Rats were pretreated with either reserpine or desmethylimipramine, either alone or in combination with tropolone. At either 10 min or 1 h after the intraventricular injection of [3H]noradrenaline, in several brain regions the complete metabolic patterns were determined: normetanephrine; the glycol metabolites (methylated and nonmethylated) and their sulfate conjugates; and the acidic metabolites (methylated and non-methylated). A reserpine-induced increase in the turnover of [3H]noradrenaline caused a transient increase of the catechol glycol followed by elevated levels of the two glycol sulfates. The stimulated [3H]noradrenaline turnover if achieved by desmethylimipramine caused a transient increase of normetanephrine and initially lowered values of catechol glycols (both free and sulfated), which were followed by elevated levels.
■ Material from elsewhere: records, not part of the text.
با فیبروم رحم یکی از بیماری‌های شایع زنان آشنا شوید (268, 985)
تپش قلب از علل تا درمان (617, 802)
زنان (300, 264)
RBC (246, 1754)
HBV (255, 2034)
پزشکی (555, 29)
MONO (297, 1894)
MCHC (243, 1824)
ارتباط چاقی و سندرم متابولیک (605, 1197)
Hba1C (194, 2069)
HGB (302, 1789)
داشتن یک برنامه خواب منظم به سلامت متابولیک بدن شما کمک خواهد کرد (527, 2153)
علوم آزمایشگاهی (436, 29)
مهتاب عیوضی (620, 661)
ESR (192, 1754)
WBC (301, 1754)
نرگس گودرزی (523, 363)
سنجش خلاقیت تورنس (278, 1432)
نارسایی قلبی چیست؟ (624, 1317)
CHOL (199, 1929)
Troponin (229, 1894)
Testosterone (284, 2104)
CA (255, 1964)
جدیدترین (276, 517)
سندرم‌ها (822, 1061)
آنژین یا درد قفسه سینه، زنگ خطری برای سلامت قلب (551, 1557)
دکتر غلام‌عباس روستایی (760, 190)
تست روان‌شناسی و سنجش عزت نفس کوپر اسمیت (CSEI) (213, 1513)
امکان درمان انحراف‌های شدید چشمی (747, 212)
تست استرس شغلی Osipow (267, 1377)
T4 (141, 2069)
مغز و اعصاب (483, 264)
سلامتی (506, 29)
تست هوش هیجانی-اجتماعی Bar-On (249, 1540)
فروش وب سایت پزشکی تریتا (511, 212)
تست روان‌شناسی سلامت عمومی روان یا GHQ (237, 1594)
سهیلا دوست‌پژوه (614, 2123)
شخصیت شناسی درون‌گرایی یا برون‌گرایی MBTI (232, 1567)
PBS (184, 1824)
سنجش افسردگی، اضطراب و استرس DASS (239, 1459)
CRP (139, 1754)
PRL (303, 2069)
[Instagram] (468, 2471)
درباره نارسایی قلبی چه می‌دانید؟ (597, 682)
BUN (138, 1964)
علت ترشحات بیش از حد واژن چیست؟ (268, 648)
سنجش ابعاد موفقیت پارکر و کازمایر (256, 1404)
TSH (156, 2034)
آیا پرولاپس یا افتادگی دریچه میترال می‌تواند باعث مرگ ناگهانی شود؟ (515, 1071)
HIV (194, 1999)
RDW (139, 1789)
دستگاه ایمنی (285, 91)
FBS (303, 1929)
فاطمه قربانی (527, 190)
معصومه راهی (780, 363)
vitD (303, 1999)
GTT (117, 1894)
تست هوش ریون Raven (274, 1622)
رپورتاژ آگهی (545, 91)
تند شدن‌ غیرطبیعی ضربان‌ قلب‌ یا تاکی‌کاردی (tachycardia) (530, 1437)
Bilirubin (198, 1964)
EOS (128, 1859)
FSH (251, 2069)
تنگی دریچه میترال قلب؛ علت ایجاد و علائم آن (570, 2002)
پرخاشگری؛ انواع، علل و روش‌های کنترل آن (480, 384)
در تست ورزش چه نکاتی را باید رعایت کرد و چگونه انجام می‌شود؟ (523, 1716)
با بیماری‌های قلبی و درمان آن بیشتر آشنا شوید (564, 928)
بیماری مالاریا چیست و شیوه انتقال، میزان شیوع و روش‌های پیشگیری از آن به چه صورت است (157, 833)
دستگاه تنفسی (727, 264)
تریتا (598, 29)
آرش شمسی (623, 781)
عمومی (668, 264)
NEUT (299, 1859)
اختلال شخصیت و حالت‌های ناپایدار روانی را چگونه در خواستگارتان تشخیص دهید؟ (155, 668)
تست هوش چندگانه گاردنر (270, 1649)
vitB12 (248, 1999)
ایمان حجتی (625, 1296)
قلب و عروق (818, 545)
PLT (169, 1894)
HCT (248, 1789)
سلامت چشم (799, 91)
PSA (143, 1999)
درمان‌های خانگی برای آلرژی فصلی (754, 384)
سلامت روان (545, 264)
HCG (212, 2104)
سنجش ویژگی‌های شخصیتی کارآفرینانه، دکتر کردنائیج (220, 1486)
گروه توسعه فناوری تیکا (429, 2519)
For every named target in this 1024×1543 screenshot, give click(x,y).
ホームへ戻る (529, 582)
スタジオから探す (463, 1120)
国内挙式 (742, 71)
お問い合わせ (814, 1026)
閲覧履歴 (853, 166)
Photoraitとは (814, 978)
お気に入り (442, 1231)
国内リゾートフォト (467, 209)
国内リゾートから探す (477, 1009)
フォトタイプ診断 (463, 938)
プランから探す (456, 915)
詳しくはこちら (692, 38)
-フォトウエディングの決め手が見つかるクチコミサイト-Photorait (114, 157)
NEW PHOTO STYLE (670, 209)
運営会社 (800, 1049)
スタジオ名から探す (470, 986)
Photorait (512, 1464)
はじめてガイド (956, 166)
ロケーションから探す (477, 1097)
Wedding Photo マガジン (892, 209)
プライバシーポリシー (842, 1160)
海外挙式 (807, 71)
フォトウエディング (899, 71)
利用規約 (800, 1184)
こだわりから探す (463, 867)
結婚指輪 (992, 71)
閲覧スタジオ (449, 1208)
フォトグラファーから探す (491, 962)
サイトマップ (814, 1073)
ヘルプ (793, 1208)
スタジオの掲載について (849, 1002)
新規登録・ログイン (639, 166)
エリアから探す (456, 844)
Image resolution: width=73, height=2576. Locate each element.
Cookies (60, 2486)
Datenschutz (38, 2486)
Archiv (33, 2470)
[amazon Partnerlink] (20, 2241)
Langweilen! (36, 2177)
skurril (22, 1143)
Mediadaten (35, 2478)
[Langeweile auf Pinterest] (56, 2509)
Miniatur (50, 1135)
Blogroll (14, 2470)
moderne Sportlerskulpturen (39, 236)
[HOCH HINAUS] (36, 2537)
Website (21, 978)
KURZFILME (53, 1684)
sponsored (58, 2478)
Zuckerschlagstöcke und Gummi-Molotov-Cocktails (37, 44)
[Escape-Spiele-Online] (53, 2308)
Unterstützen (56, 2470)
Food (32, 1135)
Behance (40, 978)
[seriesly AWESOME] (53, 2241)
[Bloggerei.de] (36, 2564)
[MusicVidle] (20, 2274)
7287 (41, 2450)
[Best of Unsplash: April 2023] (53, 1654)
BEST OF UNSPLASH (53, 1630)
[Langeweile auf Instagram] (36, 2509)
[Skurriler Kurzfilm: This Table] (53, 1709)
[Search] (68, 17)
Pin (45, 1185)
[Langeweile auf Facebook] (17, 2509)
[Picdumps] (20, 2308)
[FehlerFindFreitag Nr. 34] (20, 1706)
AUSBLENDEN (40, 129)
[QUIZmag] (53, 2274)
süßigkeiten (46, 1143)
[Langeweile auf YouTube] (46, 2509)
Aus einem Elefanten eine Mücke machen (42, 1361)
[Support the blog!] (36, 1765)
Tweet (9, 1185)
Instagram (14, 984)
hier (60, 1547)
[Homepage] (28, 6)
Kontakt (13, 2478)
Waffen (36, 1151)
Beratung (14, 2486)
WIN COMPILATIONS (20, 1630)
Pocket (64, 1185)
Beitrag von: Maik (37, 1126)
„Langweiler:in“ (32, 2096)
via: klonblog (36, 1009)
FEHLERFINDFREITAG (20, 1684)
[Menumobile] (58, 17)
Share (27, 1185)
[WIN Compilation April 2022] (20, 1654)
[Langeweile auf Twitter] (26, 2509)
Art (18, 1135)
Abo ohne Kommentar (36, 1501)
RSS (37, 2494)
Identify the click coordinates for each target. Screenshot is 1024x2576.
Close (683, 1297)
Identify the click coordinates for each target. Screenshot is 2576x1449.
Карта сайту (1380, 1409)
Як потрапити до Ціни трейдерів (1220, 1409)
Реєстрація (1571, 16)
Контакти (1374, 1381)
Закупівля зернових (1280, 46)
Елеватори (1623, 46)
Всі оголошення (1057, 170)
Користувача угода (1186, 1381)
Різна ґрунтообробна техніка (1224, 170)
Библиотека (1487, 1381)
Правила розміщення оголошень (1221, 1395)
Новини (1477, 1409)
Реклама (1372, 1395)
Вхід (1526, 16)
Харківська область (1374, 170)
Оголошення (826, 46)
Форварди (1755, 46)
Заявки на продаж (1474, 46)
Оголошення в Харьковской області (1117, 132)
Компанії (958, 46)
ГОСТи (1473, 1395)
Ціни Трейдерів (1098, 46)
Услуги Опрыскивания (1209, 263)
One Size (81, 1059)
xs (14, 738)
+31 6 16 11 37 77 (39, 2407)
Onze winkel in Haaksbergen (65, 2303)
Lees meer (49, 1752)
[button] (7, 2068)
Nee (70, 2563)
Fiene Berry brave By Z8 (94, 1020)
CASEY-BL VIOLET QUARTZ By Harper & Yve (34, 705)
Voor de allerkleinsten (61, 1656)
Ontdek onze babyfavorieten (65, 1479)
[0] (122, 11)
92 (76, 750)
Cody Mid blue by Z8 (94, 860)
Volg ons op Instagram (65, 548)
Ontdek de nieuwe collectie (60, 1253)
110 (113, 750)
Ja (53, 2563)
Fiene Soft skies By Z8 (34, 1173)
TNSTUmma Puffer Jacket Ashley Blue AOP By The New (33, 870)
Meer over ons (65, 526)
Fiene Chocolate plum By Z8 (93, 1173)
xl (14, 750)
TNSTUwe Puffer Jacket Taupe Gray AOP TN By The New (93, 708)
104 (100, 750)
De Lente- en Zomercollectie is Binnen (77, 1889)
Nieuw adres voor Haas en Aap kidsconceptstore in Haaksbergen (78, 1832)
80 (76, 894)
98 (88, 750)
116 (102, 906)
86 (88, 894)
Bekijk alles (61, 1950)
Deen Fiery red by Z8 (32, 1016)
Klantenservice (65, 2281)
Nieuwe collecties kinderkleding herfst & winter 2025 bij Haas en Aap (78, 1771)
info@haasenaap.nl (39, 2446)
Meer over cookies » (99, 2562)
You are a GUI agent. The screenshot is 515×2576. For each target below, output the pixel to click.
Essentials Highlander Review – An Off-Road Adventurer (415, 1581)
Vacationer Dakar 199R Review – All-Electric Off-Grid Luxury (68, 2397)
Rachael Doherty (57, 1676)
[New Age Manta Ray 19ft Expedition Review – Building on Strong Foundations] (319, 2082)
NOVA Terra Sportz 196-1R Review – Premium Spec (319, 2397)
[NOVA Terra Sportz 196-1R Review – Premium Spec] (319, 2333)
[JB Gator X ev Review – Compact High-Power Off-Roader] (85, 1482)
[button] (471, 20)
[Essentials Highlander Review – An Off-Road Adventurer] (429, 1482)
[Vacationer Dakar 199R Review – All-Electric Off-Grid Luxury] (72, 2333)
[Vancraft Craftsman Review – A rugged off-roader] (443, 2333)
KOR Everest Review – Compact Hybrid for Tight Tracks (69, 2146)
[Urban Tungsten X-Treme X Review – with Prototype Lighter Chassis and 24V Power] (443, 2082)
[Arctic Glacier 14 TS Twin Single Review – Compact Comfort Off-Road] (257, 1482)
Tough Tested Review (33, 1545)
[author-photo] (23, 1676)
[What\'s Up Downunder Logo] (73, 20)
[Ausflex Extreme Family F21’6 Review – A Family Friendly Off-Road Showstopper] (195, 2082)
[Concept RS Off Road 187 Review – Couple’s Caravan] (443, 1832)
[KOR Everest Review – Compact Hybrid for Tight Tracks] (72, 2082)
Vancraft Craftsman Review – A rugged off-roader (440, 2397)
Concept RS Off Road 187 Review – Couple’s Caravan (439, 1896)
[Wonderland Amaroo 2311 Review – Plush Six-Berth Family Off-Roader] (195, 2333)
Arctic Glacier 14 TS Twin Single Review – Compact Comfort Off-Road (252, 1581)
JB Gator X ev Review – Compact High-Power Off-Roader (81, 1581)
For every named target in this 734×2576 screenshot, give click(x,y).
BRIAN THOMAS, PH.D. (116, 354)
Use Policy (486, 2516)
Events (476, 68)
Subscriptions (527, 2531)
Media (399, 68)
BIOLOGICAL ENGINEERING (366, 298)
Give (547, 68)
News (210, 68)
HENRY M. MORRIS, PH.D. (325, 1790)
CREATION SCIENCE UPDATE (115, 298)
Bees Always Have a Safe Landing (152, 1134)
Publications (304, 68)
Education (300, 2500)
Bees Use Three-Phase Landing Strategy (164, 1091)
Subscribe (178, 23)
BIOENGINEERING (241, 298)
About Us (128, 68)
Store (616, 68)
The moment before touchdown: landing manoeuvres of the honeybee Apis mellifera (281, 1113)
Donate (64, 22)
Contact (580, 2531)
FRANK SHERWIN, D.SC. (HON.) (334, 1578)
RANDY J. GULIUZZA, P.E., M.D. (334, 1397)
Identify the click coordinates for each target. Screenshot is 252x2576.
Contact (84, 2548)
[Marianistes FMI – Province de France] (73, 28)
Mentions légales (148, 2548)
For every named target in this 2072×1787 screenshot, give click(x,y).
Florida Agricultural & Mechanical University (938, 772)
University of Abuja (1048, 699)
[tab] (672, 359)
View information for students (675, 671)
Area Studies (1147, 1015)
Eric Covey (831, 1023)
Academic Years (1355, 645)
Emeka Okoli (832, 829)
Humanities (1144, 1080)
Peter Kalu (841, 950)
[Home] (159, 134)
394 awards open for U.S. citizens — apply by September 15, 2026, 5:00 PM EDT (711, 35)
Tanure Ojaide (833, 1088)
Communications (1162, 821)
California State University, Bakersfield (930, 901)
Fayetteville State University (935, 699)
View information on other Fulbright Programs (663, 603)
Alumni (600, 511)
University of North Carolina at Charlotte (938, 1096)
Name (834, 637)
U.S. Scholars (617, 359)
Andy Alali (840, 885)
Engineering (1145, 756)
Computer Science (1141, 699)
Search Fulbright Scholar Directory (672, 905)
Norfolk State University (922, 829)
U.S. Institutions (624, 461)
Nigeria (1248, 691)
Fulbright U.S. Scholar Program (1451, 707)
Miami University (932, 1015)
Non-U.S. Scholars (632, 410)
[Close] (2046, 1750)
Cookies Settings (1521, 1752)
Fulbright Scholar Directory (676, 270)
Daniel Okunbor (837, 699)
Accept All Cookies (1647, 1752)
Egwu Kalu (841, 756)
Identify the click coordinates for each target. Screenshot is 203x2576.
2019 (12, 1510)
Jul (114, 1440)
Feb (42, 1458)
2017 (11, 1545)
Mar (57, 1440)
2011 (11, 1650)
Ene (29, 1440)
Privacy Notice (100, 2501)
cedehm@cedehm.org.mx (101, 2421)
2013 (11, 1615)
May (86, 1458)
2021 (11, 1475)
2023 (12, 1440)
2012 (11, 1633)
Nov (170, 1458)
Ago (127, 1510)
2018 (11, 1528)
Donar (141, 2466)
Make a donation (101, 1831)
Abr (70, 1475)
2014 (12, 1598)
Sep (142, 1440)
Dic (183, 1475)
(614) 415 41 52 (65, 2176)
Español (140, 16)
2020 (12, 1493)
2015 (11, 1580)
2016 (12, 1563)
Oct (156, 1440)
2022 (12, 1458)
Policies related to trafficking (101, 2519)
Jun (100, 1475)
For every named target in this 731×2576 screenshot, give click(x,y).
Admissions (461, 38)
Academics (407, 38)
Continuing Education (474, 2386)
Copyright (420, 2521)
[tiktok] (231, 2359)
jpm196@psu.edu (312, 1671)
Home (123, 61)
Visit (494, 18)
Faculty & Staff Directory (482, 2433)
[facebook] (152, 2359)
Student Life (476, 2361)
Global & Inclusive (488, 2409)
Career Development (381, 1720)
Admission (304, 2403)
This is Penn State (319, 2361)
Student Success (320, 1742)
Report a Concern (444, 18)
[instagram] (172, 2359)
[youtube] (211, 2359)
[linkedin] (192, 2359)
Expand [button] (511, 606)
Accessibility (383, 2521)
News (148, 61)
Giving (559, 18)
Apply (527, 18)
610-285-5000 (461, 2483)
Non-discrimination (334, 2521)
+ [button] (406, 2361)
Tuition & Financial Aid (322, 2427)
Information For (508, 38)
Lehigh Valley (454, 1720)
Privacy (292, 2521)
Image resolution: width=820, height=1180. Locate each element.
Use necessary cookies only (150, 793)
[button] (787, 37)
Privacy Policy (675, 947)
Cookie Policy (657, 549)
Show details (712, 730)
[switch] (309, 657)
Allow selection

Drug-pretreated rats compensated for the inhibition of catechol-O-methyl-transferase by tropolone in different ways: Reserpine caused an early increase of the catechol glycol beyond the measurements in other treatment groups, whereas desmethylimipramine increased the nonmethylated carboxylic acid and glycol sulfates rather slowly to levels beyond those of other groups. The results support the existence of two compartments with a fast metabolism (an intraneuronal monoamine oxidase compartment and an extraneuronal catechol-O-methyltransferase compartment). In addition, there seems to exist another extra-neuronal space with a slow, monoamine oxidase-dependent noradrenaline turnover.